O’Toole may have decided the case was unjustly brought for the record indicates one of dubious liability. Or he may have forgotten about it. Or he may have, with the inveterate optimism of his band, finally selected the right horse at the right time so that money is no longer wanted or needed. Or he may be dead in fact (even though the law’s fiction at the present time gives him a few more months life under the seven years rule).
If he doesn’t want to press his lawsuit, then neither the Rules nor the supervisory powers of this Court can compel him to do so. If he is dead, then many new things come into play.

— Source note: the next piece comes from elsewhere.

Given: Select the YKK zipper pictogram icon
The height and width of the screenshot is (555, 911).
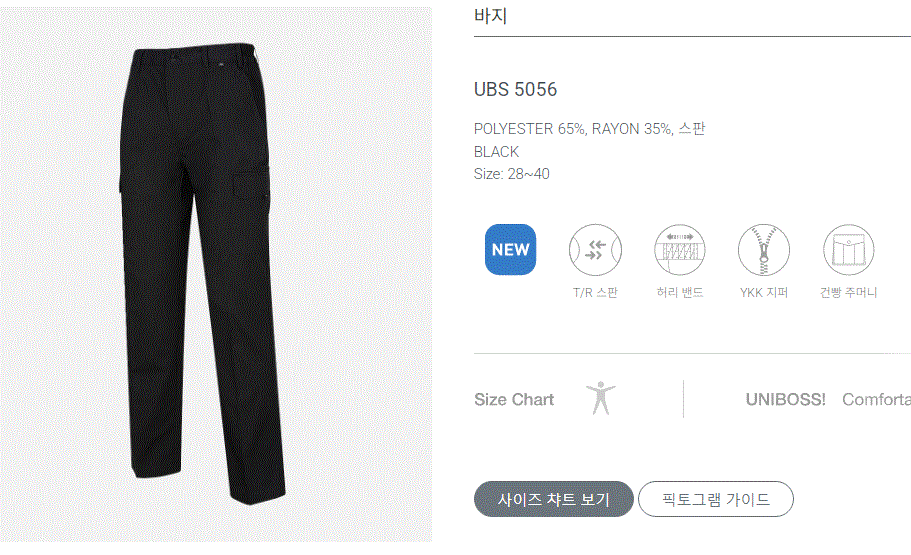Looking at the screenshot, I should [764, 250].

The Court ought to be able to determine who is in his courtroom — O’Toole, O’Toole’s Ghost, the Horseman’s Welfare Fund, or a lawyer pursuing a perfectly legitimate practice, but who has suffered the misfortune of having the client, the party — the only means by which the courthouse door is open — ride off into the great unknown.

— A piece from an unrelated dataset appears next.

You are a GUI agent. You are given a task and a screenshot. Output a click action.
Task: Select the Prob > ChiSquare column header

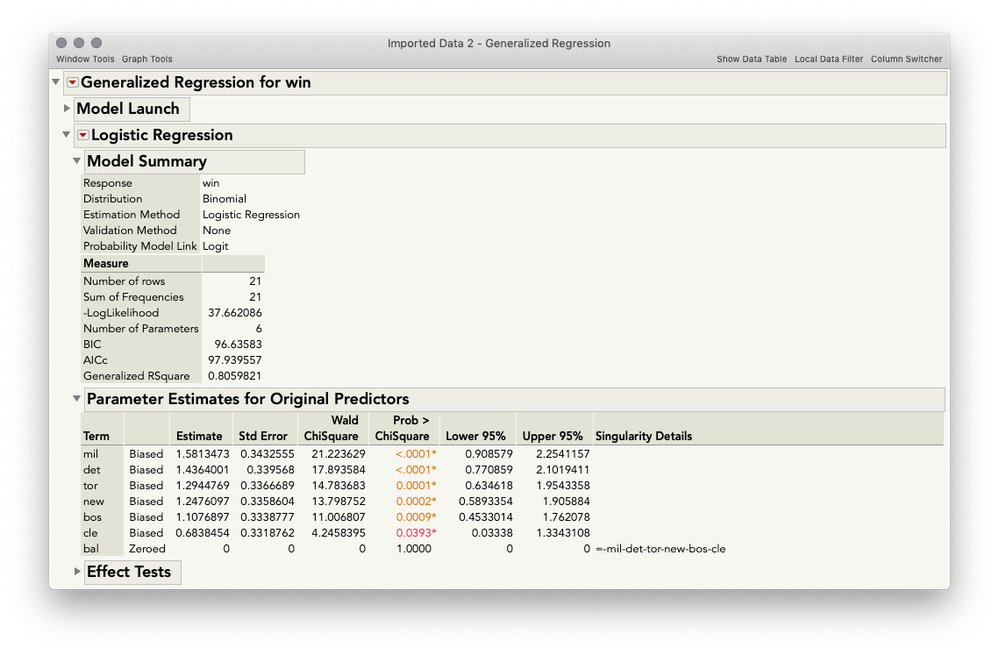click(403, 428)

Ordering a trial now in terms sketchily indicated displaces a District Judge on matters not yet determined and which we are neither suited nor empowered to determine nisi prius.
For that, I respectfully dissent.
. I do so oven though, from the point of administration, I am apprehensive that these holdings on procedural matters, inherently flexible by nature, are turned into the rigid command of the law of the Medes and Persians, cf. Cargill, Inc., v. Compagnie Generale Transatlantique, 5 Cir., 235 F.2d 240,1956 AMC 1535, merely because we have delivered it.
The Second Circuit, Fischer v. Dover Steamship Co., 2 Cir., 218 F.2d 682, 1955 AMC 1008, and other courts, Mooney v. Central Motor Lines, 6 Cir., 222 F.2d 569; Alevizopoulos v. Central American Agency, D.C.N.Y., 137 F.Supp. 689, 1955 AMC 2239, have -held that it is the duty of the client to keep in touch with his case (and lawyer) and if he does not do
so, he is charged with a “failure,” F.R.C.P. 37(b), 41(b), warranting dismissal. The Fifth Circuit encompasses many ports. Many of its district courts have extensive maritime cases involving seamen of all nations who wander over the Seven Seas and whose only address will be a next of kin, years and degrees removed. May district judges dismiss these eases as Proctors candidly inform the court that clients have vanished? Are we in each case to say to district courts that the only “relief” is not to dismiss, but to try the case? How many years must the Judge listen to lawyers repeat advices on the disappearance (here it was four years)?